Campos was a contributor to Beyond Resistance! Youth Activism and Community Change: New Democratic Possibilities for Practice and Policy for America's Youth, published in March 2006. He wrote about being "the only non-PhD candidate" to have written a chapter in an edited collection called Queer Twin Cities: Twin Cities GLBT Oral History Project. He also contributed to the anthology From Macho To Mariposa: New Gay Latino Fiction, published in March 2011.

== Political and social engagement ==
In a keynote speech in November 2012 at Tufts University for a Black Solidarity Day Rally, he tackled a recurrent theme in his life — his status as a multi-racial man:

I am standing in front of you a black, white, Ojibwe, Afro-Boricua, HIV-positive queer man, he said. And I am just as black as any of you… No more high yellow and midnight blue conversations when talking about skin unless it's to talk about how that high yellow or midnight blue person rocked your socks last night after that party and you are about to take his or her last name. I could give a damn about the style you wear your hair, fried died and laid to the side or afro-tastic, I am with Miss India.Arie, I am not my hair!
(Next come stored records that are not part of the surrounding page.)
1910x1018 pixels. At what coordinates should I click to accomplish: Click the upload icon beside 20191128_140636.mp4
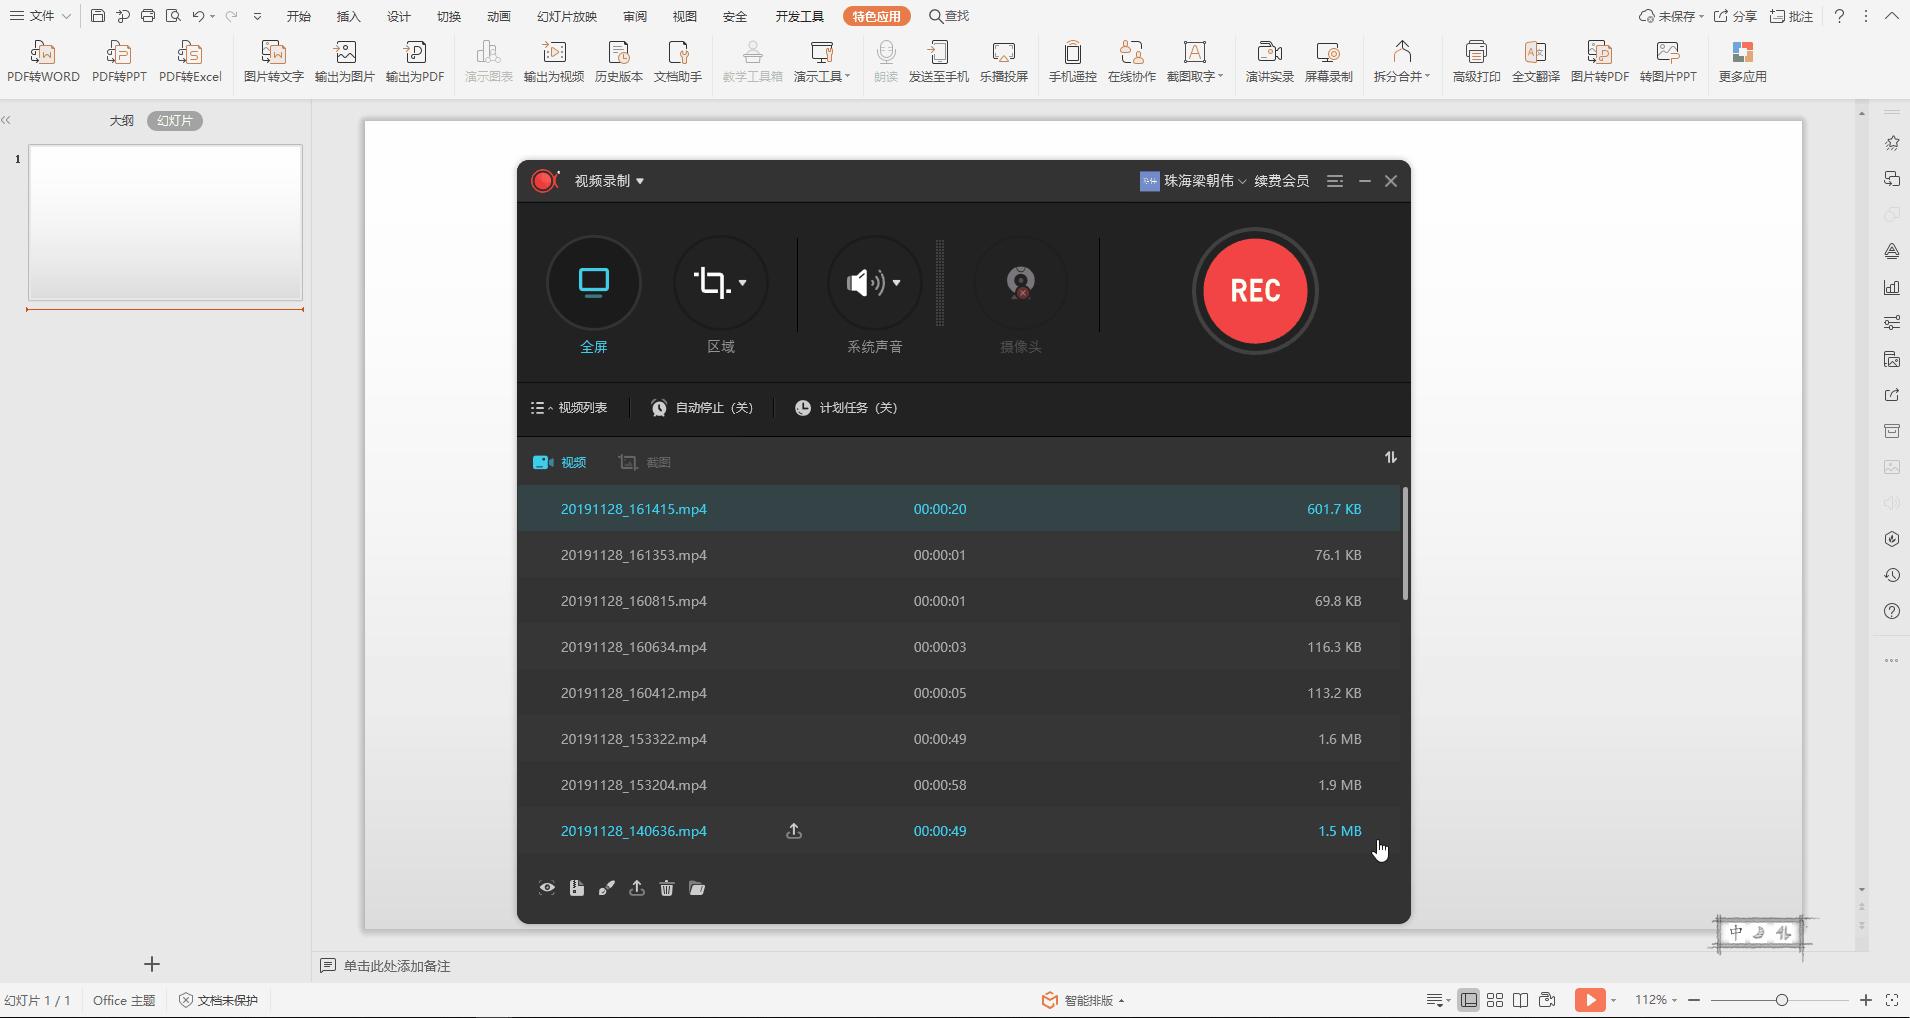coord(794,831)
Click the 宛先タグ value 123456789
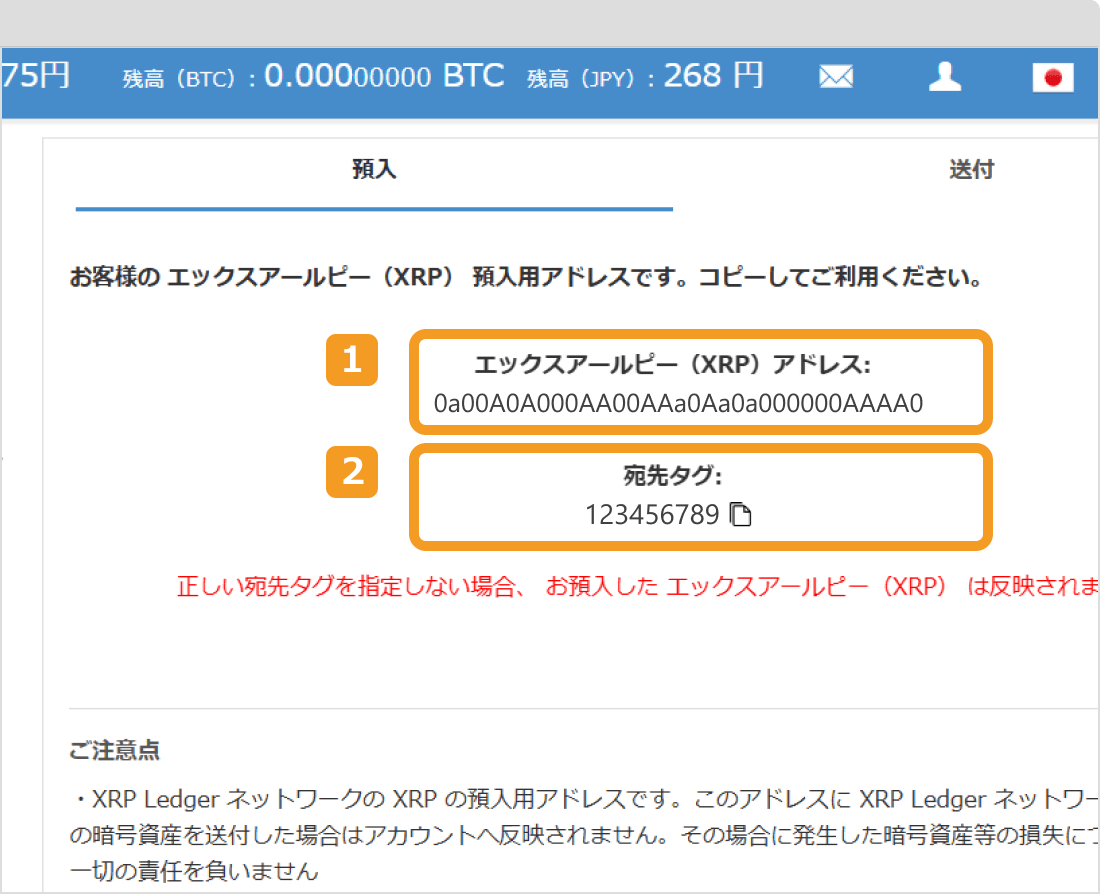Viewport: 1100px width, 894px height. pos(651,513)
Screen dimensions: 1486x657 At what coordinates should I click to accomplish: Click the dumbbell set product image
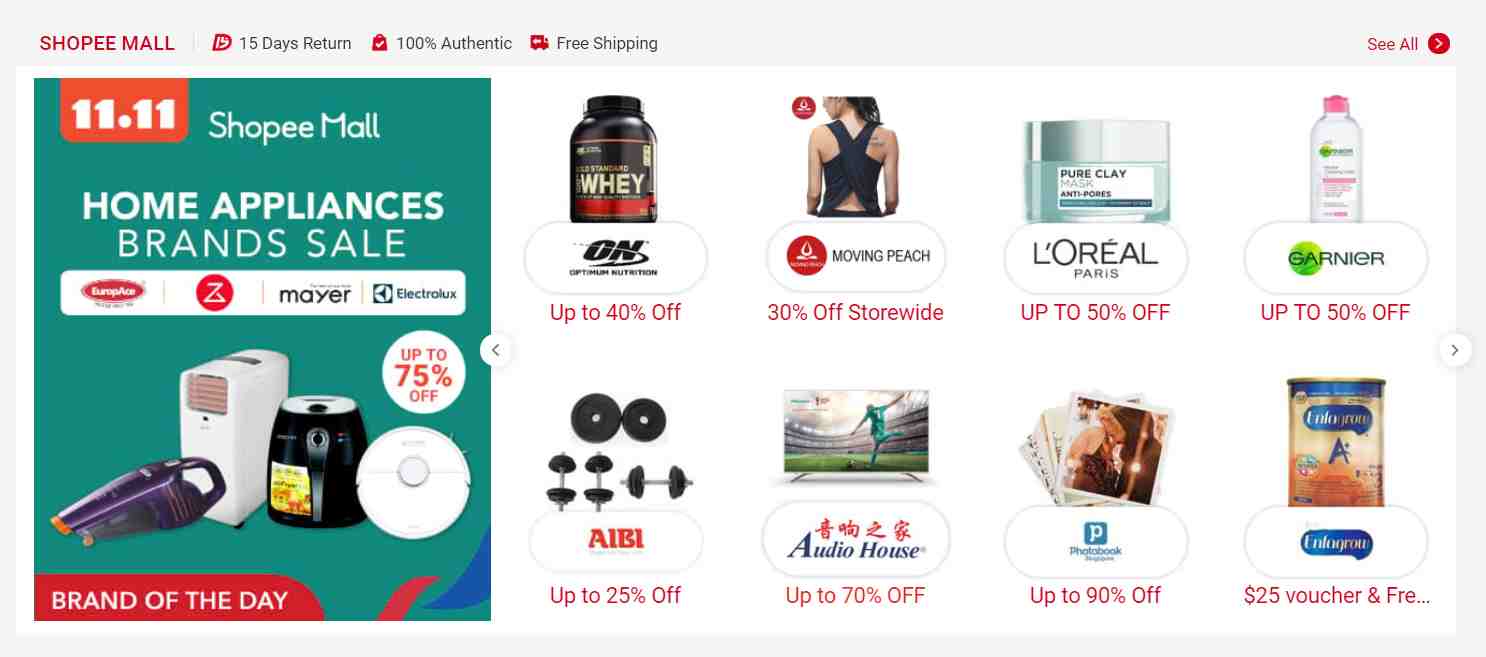(x=614, y=450)
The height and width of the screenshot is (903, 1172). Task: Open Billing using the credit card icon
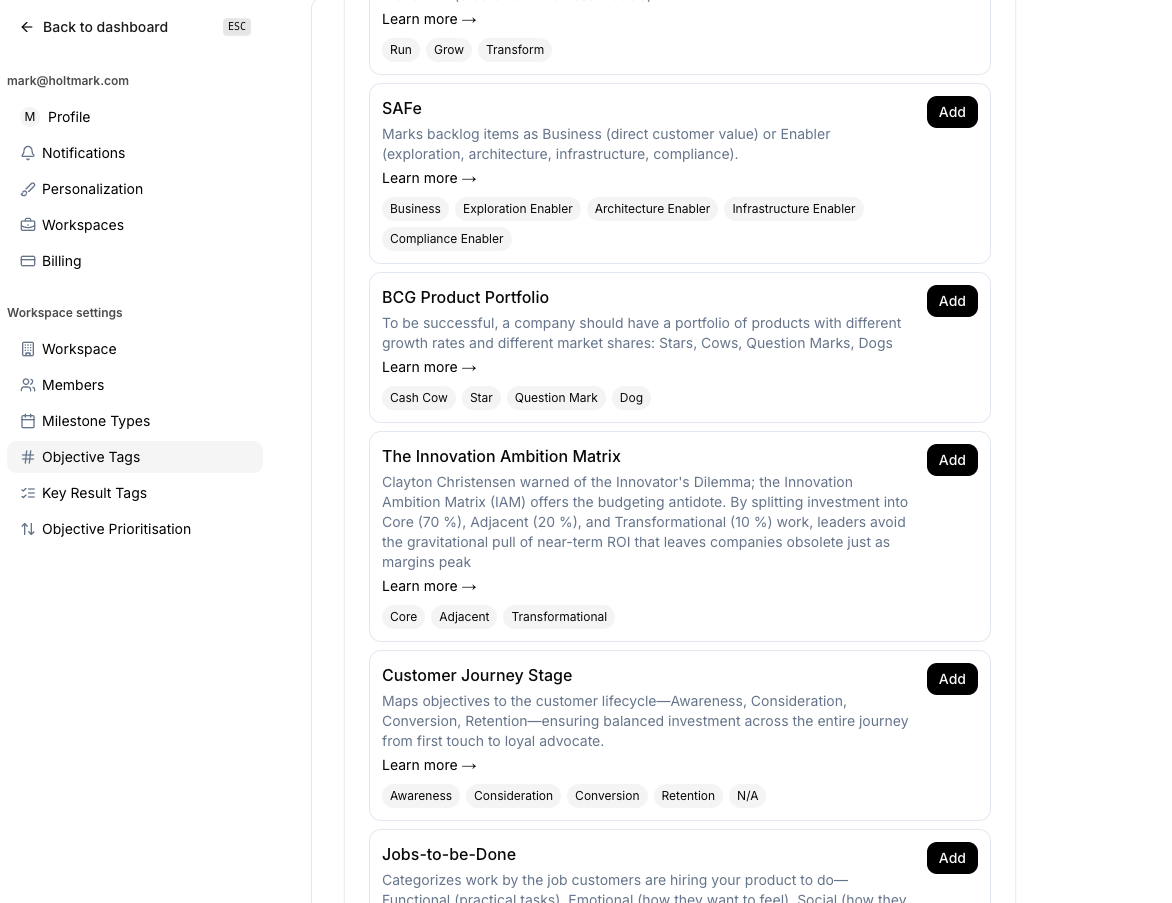point(28,261)
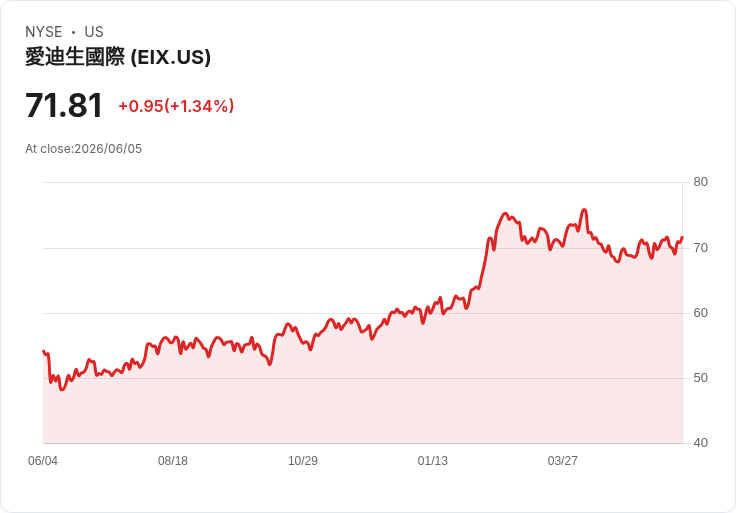Click the 06/04 date label on x-axis
Image resolution: width=736 pixels, height=513 pixels.
pyautogui.click(x=43, y=461)
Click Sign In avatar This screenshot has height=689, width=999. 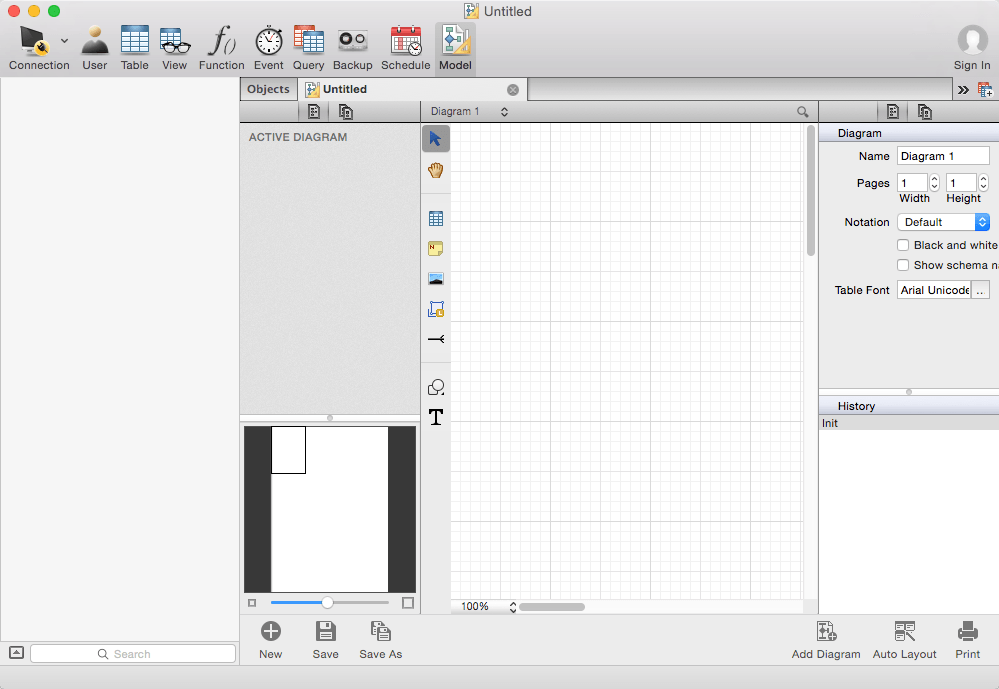pyautogui.click(x=972, y=41)
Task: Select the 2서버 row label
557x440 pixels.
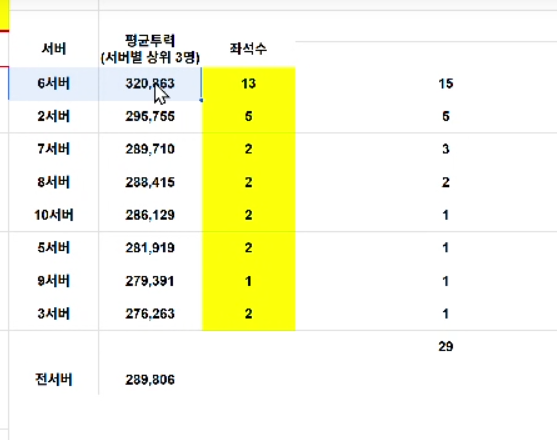Action: click(53, 116)
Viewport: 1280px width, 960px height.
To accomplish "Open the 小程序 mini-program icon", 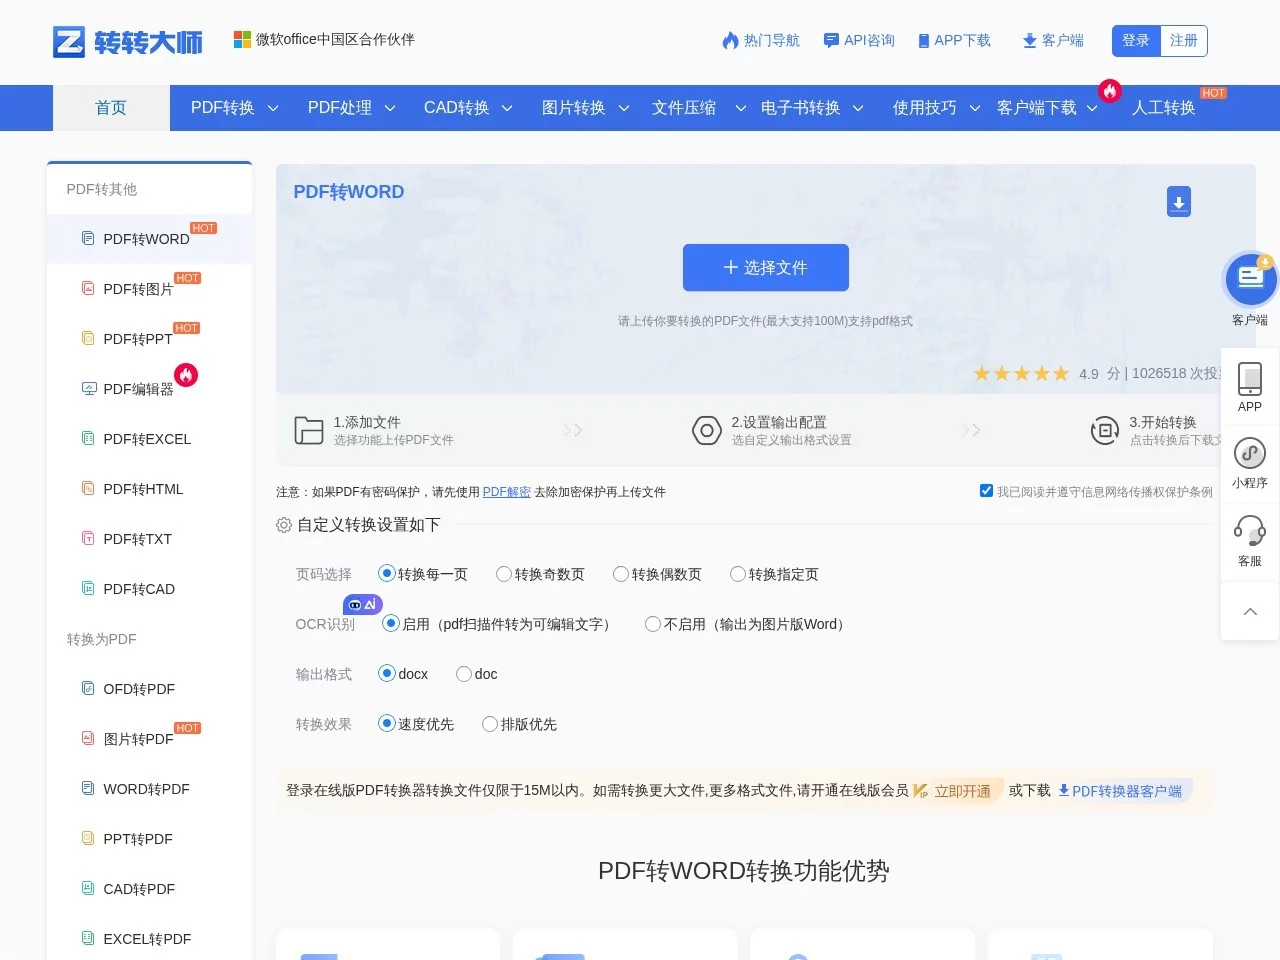I will 1249,458.
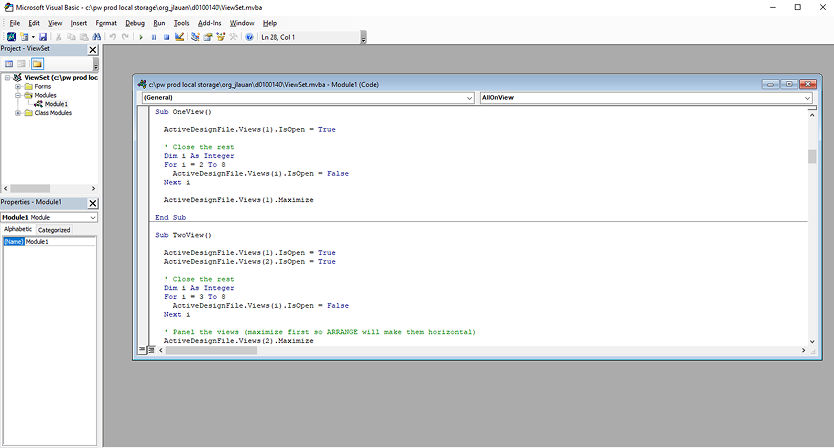This screenshot has width=834, height=448.
Task: Toggle Folders view in Project panel
Action: pyautogui.click(x=37, y=63)
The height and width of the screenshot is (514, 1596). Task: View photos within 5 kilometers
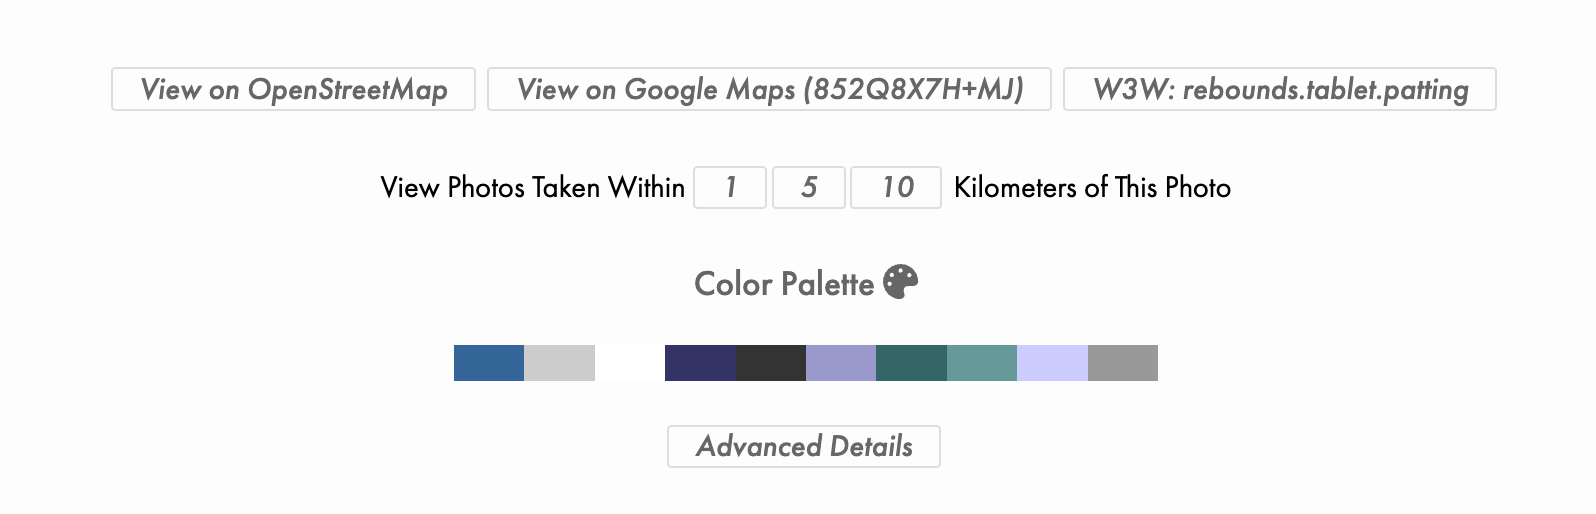pyautogui.click(x=808, y=187)
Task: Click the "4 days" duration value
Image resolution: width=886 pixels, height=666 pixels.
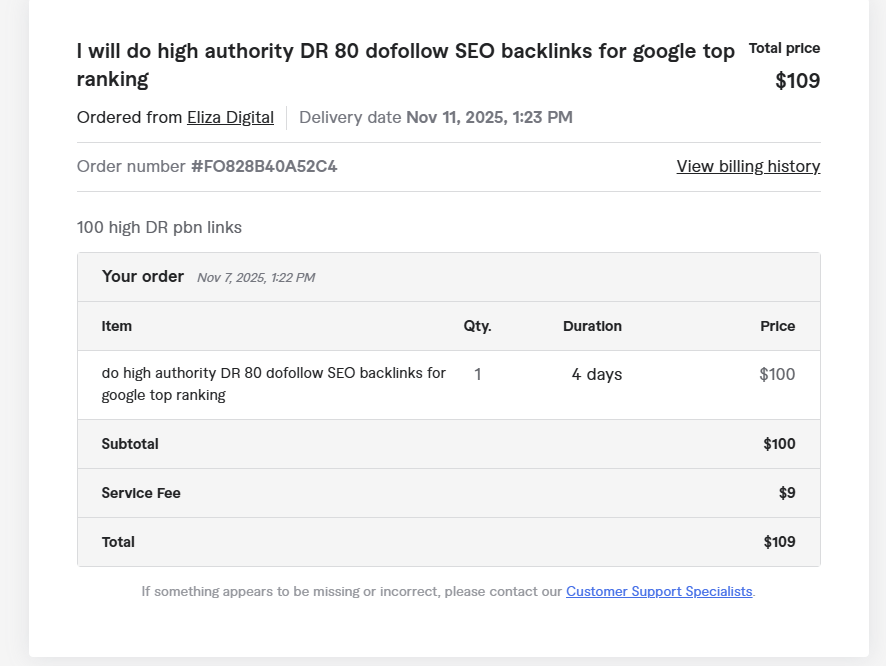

In a speech in 2012 at the Civil Liberties and Public Policy Conference at Hampshire College, he called for HIV to be a central concern of the movement for reproductive freedom:

HIV isn't over. It's relevant to your work. It's relevant to your lives. It is not just a disease that affects white gay men. It isn't a disease that impacts only men of color on the down-low. In fact, it isn't a disease that impacts only men. Women, and specifically women of color, and even more specifically African-American and Latina women, are the fastest-growing population of people living with HIV. And with 300,000 women living with HIV in the United States and women representing more than 50% of HIV cases around the world, you cannot in justice or in faith remove issues of HIV from reproductive justice.